**Instructions to follow**
Give the count of lines in the records below that contain "agent", and say nothing more.

**Supplied records**
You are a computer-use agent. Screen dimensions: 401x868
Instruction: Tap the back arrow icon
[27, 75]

* * *

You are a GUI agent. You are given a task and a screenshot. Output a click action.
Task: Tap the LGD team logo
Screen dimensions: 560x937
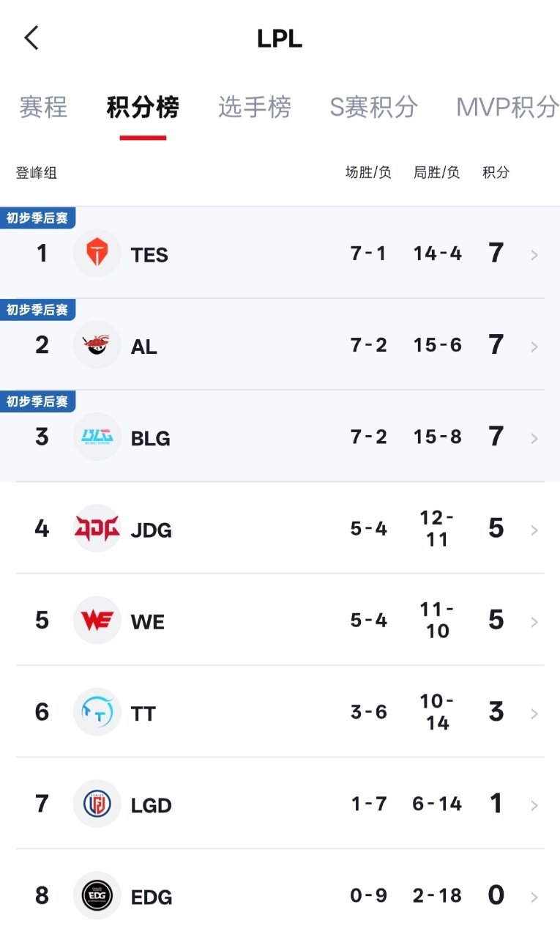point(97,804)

**Result of this exercise**
2